Stradner ist kein Mann mit Starallüren. Eigentlich möchte er nicht darüber reden, welchen Aufwand er wirklich betreiben muss, um den hohen Ansprüchen der Michelin-Tester zu genügen. So sind es eher kleine Bemerkungen, die seinen Einsatz, die Anstrengung erahnen lassen: "Letztes Jahr habe ich an 46 Wochenenden gearbeitet", "oft kommen mir die Ideen für neue Gerichte in der Nacht". Um sicher zu sein, dass sein gezüchteter Seesaibling wie ein kräftiger Wildfang schmeckt, ließ sich Stradner ein Exemplar aus dem Eismeer Alaskas schicken und von seinen Mitarbeitern anbraten - Doppelblindverkostung.
Es gibt Sterne-Restaurants, die Sterne wieder loswerden möchten, weil die Ausgaben die Einnahmen übersteigen. Weil sie Angst haben, einen Stern nicht halten zu können. Weil sie den Druck nicht mehr ertragen. Paul Stradner, ein Sterne-Koch mit Jungengrinsen, lacht alles einfach weg. Die Bedenken, die Angst, die Anstrengung.

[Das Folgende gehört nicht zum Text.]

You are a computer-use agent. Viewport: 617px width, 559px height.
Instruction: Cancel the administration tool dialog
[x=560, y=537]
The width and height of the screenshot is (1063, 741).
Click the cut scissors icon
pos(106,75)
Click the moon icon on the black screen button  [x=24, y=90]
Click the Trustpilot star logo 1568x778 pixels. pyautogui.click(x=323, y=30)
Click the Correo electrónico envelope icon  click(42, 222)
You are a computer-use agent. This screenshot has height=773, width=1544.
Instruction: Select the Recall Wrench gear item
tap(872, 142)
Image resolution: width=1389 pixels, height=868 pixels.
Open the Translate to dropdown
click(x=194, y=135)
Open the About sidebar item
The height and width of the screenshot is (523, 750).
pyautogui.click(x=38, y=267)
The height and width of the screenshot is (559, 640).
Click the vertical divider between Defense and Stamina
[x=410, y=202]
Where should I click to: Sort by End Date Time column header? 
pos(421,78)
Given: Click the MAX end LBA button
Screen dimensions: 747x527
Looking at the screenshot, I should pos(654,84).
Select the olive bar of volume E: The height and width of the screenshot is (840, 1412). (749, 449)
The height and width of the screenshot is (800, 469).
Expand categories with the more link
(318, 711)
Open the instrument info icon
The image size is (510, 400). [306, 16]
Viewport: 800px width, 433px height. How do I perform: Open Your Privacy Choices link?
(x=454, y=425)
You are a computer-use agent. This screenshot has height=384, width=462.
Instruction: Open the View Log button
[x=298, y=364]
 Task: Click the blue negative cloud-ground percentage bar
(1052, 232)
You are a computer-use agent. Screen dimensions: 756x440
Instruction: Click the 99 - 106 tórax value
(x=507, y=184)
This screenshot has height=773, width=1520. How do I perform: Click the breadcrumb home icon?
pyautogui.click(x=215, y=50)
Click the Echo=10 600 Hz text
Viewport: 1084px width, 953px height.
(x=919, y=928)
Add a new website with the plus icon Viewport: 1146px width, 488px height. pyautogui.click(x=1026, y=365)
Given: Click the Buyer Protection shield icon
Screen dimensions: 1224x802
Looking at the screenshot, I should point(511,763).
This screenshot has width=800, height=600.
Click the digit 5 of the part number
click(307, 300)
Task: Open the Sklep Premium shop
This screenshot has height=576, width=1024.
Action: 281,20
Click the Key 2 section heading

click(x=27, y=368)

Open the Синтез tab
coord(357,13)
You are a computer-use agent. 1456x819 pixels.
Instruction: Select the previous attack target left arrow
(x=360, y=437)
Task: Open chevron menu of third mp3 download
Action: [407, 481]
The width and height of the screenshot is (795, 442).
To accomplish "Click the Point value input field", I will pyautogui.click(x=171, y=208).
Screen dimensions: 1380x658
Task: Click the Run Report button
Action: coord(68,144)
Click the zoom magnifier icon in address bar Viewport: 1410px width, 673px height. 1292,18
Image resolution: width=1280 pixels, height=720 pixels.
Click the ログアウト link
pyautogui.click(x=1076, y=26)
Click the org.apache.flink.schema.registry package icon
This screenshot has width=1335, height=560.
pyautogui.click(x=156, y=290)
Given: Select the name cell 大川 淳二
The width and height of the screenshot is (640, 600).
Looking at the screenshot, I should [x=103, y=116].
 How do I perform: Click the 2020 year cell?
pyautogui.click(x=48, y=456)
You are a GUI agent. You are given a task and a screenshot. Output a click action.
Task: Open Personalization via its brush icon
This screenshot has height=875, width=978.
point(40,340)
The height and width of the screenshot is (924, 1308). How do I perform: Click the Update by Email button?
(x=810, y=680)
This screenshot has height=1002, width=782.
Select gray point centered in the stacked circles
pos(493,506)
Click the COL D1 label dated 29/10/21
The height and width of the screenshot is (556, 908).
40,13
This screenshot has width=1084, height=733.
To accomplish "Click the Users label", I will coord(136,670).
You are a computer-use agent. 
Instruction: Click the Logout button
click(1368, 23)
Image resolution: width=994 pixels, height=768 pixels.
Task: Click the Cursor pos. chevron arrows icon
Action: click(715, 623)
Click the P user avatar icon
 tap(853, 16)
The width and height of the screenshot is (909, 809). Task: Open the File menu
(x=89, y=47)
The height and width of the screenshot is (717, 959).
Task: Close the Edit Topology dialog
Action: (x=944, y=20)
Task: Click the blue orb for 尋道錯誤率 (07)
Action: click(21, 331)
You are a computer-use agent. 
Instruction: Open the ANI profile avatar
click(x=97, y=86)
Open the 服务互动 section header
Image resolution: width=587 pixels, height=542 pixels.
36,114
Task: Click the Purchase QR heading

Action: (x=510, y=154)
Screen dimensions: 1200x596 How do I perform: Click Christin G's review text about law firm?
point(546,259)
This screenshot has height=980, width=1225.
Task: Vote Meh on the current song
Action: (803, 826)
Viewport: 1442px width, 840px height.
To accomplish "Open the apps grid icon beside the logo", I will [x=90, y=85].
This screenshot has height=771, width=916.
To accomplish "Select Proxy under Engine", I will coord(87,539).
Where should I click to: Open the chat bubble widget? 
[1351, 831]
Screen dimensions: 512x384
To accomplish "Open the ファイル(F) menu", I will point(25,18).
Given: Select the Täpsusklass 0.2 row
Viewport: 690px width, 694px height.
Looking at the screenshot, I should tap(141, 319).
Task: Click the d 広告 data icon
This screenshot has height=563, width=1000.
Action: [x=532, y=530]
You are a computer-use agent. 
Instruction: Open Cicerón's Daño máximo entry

In einem Schnellhefter hat er die Glückwunschschreiben zum zweiten Stern gesammelt. Dort steht: "Der Stern trägt dazu bei, dass die kulinarische Milchstraße in ganz Deutschland noch kräftiger strahlt und leuchtet", "Die Konstellation über Deutschlands Gourmethimmel hat sich verändert", "Es bestätigt sich in der Auszeichnung des zweiten Michelin-Sterns, was uns kredenzt wurde."
Paul Stradners Stellvertreterin, die Souschefin, sagt: "Das ganze Team hält hier fest zusammen."
Der Entremetier sagt: "Wir haben alles gegeben und nicht lockergelassen."
Der Poissonnier sagt: "Wir haben alle auf den zweiten Stern gewartet, und jetzt ist er hier."
Sie klingen wie Fußballspieler, die das Rezept für ihren Sieg erklären sollen. Paul Stradner sagt: "Nach dem Stern ist vor dem Stern." Der dritte, der letzte, das wäre die Krönung. Stradner weiß, dass es viele Jahre, Jahrzehnte, dauern kann, bis es so weit ist. Vielleicht bekommt er ihn nie.